Endodontic and periodontal disease may result in histologic changes to the tooth itself as well as to the tissues around the tooth. Inflammatory tooth resorption resulting from endodontic or periodontal disease,2 periapical bone resorption resulting from endodontic disease,9 and horizontal or vertical bone loss secondary to periodontal disease10 can be detected radiographically. Radiographic examination of the pattern of tooth resorption can be used to obtain a diagnosis and provide a treatment recommendation.2 In patients with endodontic disease, radiographic changes to the affected tooth may include external inflammatory resorption,2 accelerated apparent tooth development as occurs with pulpitis and internal inflammatory resorption,2,11 and signs of arrested development such as an open apex or relatively wide pulp cavity. Radiographic changes in adjacent tissues that may be associated with a lesion of endodontic origin include an increase in the periodontal ligament space, loss of lamina dura, periapical radiolucency in the immediate region, and changes in the trabecular bone pattern around the root apex.11 In addition to horizontal and vertical bone loss, radiographic patterns of periodontitis can include an increase in the width of the buccal alveolar bone, especially associated with the maxillary canine teeth in cats.10 With external inflammatory tooth resorption, there is loss of dental tissues adjacent to these areas of alveolar bone loss secondary to either endodontic or periodontal disease.11
Pulp necrosis in an immature tooth causes death of the odontoblasts, which are located in the periphery of the pulp tissue, with extensions into the inner portion of the dentin.12 Odontoblasts produce secondary dentin on the periphery of the pulp, resulting in a progressively smaller pulp cavity with age13; death of odontoblasts arrests the production of secondary dentin. Radiographically, this appears as a thinner dentin layer and a wider pulp cavity when compared with radiographs of the vital contralateral tooth. In the cat of the present report, the wider pulp cavity of the left maxillary canine tooth was consistent with a nonvital tooth in which development had ceased at an early age.

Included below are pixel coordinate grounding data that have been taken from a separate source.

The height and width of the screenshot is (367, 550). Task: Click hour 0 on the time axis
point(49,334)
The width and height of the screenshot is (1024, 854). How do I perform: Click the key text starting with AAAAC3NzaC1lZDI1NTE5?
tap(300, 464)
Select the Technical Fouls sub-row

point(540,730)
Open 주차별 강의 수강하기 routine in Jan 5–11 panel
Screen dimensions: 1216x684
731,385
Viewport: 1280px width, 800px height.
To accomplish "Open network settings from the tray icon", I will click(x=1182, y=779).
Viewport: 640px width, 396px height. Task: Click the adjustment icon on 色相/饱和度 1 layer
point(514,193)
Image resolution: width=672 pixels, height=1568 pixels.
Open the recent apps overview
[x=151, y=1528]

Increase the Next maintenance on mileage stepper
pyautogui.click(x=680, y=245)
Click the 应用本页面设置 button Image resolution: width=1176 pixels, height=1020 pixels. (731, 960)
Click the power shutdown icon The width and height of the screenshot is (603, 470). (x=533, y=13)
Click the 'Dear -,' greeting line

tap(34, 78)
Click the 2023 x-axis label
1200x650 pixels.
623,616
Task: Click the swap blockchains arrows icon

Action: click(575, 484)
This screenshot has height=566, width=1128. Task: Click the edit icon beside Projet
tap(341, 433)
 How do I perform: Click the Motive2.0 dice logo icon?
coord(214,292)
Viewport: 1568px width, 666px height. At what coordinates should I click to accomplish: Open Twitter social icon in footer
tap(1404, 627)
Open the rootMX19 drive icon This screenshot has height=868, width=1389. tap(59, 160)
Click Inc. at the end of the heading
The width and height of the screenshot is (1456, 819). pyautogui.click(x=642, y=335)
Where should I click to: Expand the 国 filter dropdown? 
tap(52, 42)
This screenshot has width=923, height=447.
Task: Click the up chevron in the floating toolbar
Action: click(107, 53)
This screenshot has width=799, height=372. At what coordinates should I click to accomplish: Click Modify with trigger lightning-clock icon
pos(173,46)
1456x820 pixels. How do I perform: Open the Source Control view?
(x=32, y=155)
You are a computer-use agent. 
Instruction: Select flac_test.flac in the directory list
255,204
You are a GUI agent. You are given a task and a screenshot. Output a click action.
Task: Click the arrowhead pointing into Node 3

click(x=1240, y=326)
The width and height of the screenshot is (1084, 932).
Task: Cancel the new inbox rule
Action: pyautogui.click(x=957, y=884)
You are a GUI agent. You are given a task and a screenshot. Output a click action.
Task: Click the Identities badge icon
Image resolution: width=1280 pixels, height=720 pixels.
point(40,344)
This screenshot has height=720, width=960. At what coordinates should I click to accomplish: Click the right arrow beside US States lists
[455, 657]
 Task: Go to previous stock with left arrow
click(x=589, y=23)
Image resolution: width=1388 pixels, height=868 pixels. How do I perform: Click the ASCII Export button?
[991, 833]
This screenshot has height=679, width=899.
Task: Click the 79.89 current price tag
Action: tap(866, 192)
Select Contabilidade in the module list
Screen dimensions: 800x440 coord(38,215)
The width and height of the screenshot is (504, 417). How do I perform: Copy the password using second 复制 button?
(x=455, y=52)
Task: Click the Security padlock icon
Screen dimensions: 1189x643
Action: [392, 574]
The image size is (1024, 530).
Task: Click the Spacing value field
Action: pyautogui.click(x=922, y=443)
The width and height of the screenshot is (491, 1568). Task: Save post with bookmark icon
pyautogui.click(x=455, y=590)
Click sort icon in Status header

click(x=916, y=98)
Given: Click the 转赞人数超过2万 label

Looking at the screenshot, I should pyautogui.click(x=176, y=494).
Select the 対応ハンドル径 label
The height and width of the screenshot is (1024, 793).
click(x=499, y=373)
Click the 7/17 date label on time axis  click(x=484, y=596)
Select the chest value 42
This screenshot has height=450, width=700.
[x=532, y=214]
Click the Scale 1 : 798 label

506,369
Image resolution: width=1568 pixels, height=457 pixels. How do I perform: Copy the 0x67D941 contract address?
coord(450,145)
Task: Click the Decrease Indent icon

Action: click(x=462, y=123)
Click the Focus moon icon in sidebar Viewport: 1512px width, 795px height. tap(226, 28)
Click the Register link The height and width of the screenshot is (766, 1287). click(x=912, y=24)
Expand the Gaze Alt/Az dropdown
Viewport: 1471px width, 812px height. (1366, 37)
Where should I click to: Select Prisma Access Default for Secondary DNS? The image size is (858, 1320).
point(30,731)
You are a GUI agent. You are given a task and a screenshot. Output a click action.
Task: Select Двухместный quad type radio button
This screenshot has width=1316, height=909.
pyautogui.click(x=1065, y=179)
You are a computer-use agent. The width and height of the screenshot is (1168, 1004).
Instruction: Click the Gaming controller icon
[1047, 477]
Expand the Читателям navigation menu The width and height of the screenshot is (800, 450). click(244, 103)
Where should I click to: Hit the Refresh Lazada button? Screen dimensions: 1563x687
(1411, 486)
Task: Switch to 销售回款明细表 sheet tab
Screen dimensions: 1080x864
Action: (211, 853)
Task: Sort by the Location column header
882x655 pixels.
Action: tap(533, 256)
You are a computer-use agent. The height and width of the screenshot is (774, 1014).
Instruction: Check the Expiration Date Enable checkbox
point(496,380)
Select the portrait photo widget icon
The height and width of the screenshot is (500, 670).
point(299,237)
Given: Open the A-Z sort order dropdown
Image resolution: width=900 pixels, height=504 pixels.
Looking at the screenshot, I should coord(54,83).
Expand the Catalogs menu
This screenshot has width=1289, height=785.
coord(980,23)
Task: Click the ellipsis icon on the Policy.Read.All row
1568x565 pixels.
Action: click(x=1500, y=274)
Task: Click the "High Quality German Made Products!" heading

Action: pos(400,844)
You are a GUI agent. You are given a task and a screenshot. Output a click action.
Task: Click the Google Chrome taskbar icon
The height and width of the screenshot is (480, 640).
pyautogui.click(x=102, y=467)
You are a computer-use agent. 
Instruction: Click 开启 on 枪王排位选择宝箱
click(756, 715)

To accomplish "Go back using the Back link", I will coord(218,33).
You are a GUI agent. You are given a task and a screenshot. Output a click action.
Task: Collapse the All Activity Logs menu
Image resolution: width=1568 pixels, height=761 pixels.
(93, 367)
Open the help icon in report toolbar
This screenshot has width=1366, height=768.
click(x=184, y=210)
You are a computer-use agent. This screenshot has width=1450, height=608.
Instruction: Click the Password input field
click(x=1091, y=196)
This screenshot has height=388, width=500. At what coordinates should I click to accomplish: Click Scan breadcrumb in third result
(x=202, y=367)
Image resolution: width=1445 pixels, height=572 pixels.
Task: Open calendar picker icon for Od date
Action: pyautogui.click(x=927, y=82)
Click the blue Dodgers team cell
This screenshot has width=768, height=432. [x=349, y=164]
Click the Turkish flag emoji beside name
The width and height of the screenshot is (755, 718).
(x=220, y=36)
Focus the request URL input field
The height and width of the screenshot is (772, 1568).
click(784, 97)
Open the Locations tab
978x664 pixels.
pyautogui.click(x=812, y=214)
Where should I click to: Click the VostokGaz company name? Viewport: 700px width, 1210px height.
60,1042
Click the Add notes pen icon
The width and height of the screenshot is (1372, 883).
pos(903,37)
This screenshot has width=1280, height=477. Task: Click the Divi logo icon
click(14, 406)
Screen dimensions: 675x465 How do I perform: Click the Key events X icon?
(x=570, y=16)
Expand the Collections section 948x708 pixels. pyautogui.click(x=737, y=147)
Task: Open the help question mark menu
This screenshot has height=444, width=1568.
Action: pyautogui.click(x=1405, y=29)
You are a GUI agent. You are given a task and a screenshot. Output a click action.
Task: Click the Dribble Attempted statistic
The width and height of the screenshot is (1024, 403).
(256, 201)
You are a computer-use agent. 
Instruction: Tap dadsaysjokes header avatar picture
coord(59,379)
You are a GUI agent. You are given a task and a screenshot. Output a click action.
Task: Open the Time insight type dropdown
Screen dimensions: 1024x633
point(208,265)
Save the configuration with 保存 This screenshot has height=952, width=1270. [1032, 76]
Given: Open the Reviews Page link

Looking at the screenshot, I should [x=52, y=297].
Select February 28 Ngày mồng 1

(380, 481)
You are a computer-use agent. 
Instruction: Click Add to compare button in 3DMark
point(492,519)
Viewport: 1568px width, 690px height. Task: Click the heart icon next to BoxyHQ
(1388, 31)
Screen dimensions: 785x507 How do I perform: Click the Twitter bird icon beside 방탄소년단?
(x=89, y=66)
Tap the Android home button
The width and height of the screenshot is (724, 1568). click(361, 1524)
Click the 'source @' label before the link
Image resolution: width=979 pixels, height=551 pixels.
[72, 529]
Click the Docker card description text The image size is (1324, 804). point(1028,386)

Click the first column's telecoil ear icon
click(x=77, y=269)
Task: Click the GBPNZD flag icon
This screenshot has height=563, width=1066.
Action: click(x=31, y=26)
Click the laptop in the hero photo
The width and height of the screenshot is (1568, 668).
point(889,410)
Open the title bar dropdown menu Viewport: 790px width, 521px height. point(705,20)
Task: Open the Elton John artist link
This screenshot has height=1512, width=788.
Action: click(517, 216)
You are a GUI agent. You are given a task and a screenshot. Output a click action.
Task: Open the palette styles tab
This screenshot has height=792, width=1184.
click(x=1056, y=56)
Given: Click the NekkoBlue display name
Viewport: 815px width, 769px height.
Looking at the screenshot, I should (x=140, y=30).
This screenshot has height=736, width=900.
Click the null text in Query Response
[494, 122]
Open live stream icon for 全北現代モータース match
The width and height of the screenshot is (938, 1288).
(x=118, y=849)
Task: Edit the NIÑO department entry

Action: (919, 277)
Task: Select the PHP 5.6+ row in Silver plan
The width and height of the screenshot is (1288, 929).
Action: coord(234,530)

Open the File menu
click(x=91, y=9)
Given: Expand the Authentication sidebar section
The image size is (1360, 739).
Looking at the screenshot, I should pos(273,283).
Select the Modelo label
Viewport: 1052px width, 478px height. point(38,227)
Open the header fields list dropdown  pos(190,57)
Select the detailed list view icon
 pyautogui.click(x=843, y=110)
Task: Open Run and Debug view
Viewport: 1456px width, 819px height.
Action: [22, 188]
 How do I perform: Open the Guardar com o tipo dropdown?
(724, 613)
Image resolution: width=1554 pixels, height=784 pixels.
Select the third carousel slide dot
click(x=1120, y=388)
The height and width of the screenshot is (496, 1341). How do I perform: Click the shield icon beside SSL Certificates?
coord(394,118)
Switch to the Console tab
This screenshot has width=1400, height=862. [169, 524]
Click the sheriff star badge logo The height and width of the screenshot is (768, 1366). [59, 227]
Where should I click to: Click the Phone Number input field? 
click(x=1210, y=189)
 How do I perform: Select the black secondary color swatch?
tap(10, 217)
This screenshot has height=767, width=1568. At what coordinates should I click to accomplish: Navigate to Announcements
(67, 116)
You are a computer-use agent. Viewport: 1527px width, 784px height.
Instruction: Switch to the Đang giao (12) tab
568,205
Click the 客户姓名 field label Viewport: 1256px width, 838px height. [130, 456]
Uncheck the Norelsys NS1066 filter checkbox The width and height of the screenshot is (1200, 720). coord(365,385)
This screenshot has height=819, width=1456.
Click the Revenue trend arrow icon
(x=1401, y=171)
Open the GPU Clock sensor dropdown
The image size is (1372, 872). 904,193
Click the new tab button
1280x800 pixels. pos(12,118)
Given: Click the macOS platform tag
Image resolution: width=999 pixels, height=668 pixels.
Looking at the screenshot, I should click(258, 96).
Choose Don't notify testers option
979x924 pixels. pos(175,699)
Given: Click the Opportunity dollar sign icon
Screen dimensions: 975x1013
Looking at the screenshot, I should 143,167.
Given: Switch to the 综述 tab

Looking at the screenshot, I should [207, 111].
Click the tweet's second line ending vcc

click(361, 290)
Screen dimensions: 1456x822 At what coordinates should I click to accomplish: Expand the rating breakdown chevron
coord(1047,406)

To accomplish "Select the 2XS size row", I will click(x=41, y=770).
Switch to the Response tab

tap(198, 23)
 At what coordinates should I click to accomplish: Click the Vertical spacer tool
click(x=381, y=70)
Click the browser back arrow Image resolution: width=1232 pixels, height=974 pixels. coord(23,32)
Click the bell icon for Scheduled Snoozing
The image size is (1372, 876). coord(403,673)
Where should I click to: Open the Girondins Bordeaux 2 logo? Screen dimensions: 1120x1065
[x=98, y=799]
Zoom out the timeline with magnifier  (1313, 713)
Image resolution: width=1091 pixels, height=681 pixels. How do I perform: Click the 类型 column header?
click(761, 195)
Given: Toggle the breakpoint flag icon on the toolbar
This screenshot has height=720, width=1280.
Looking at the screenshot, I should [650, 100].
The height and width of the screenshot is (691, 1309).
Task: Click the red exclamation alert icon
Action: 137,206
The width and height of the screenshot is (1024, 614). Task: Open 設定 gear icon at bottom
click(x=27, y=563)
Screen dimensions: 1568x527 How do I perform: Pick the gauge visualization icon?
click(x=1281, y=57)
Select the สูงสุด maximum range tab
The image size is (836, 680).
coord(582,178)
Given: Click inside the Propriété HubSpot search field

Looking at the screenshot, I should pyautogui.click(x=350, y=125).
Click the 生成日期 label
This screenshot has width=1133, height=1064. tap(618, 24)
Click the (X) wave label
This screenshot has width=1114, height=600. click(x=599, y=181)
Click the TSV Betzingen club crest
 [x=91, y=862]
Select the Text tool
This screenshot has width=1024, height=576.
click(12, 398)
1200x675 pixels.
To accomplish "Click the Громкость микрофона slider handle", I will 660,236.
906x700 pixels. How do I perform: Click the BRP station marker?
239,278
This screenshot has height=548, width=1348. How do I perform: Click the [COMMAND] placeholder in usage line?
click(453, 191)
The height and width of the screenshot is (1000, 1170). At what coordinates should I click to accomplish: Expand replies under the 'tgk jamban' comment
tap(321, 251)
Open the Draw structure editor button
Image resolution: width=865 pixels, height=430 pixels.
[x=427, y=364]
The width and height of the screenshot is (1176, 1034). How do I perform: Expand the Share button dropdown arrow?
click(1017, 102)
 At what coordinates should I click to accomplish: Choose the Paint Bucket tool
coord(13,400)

The cat of the present report had been evaluated for the fractured tooth under general anesthesia at a young age, and the potential clinical relevance of a crown fracture affecting the canine tooth of the cat was not recognized at the time. Clinicians should be aware that, in this species, a crown fracture of the most coronal extent of a maxillary or mandibular canine tooth often exposes the pulp cavity, resulting in a complicated fracture.7
0.5% Marcaine, Hospira Inc, Lake Forest, Ill.